Sansón es uno de los jueces. Los jueces en la Biblia son personas normales a los que Dios elige para que, con su ayuda, salven al pueblo de Israel. Encontraréis su historia en el Libro de los Jueces de la Biblia. En los tiempos de Sansón, los israelitas estaban en manos de los filisteos, pues habían vuelto a ser infieles a Dios.
Sansón es especial desde su nacimiento, pues su madre era estéril, es decir, que no podía tener hijos, y estaba casada con un hombre llamado Manóaj. Sin embargo, un ángel de Dios se le apareció a su madre avisándola de que tendría un hijo, y que ese hijo estaría consagrado a Dios toda su vida, desde su nacimiento, y un signo de ello sería que nunca podría cortarse el pelo. Sansón creció, y su fuerza era tremenda. Podía con todo lo que se le pusiera delante: decenas de hombres, leones gigantes…, nada le daba miedo. La fidelidad y el amor a Dios le hacían tener esa fuerza. En la Biblia se nos narran muchos ejemplos para que entendamos cómo era la fuerza de Sansón, y lo mucho que lo odiaban los filisteos, pues siempre que se enfrentaba a ellos los derrotaba.
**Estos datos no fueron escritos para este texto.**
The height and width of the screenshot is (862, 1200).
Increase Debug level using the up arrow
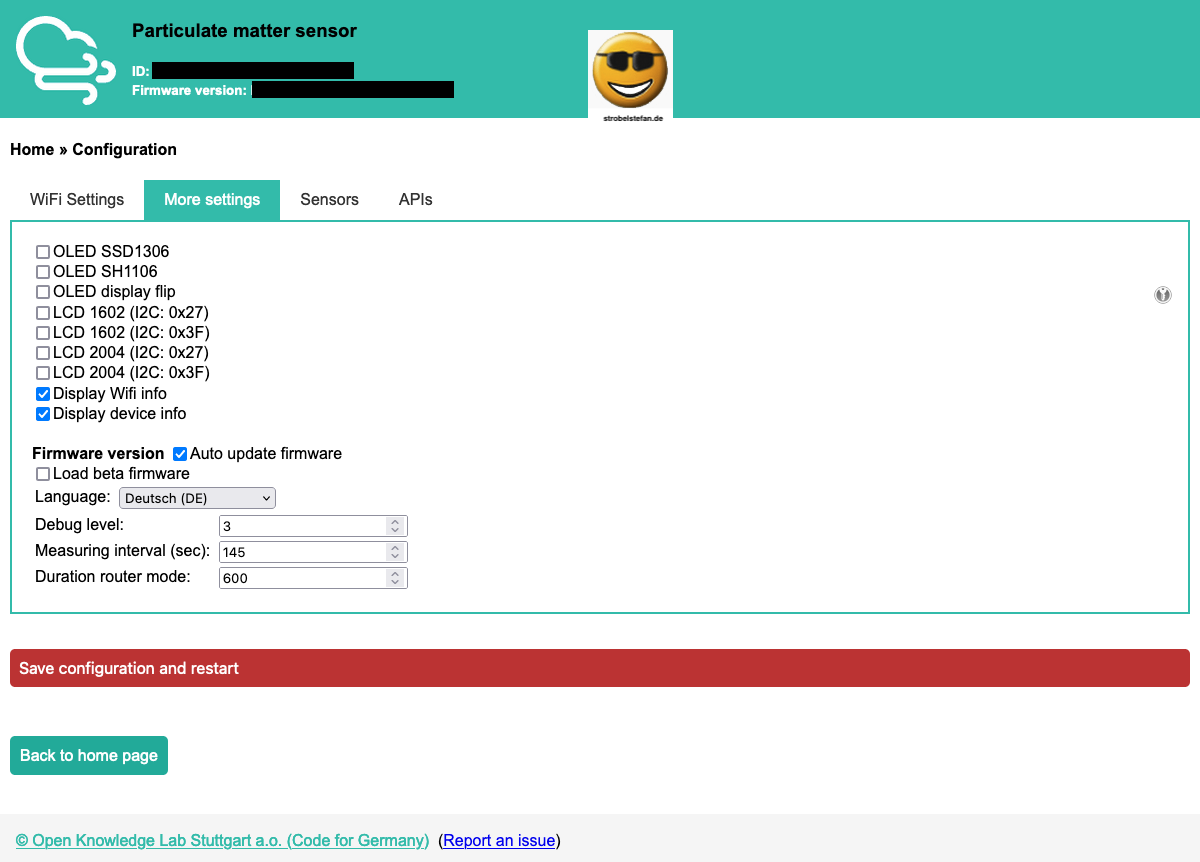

Cuando Sansón ya era mayor se enamoró de una mujer llamada Dalila. Era una mujer pagana y Sansón perdió con ella poco a poco su fe. Al principio no se fiaba nada de ella y no le entregaba del todo su corazón porque sabía que ésta quería descubrir el secreto de su fuerza. Muchas veces Dalila le preguntó dónde residía ese secreto y éste le contestaba cosas que no eran ciertas, la engañaba.
Pero un buen día, Dalila volvió a preguntarle una vez más: "Sansón, ¿dónde está el secreto de tu fuerza? ¿Por qué nunca me dices la verdad? ¿Es que no me quieres?"
Y esta vez Sansón se dejó vencer y le abrió su corazón: "Mi fuerza se encuentra en mi pelo, pues nunca me lo he cortado, ya que estoy consagrado a Dios. Si me rapasen, perdería toda mi fuerza y sería débil como el resto de los hombres".
Dalila comprendió que esta vez le había dicho toda la verdad y avisó a los filisteos. Mientras Sansón dormía, le cortaron las trenzas que llevaba. Una vez rapado, perdió toda su fuerza y fue apresado. Se burlaron de él y le dejaron ciego, mandándole moler grano en la cárcel.
Pasaron los años y Sansón fuer recuperando su fe y confianza en Dios, a la vez que le crecía nuevamente el pelo. Un buen día, los filisteos le sacaron de la cárcel para burlarse de él en una fiesta. Una vez allí, Sansón se apoyó contra las columnas del templo en el que se encontraban y, con su fuerza, las derribó.
Todo el templo se vino abajo, matándole a él y a todos los filisteos que allí estaban. Mientras derribaba las columnas, decía Sansón: "¡Muera yo con todos los filisteos!"
La historia de Sansón nos enseña que la fuerza del hombre proviene de la confianza y fidelidad que depositamos en Dios.
José era el hijo pequeño de Jacob cuando fue alejado de su padre y de su casa por sus hermanos.
Jacob tuvo 12 hijos y José hacía el número 11. Más tarde, nacería Benjamín.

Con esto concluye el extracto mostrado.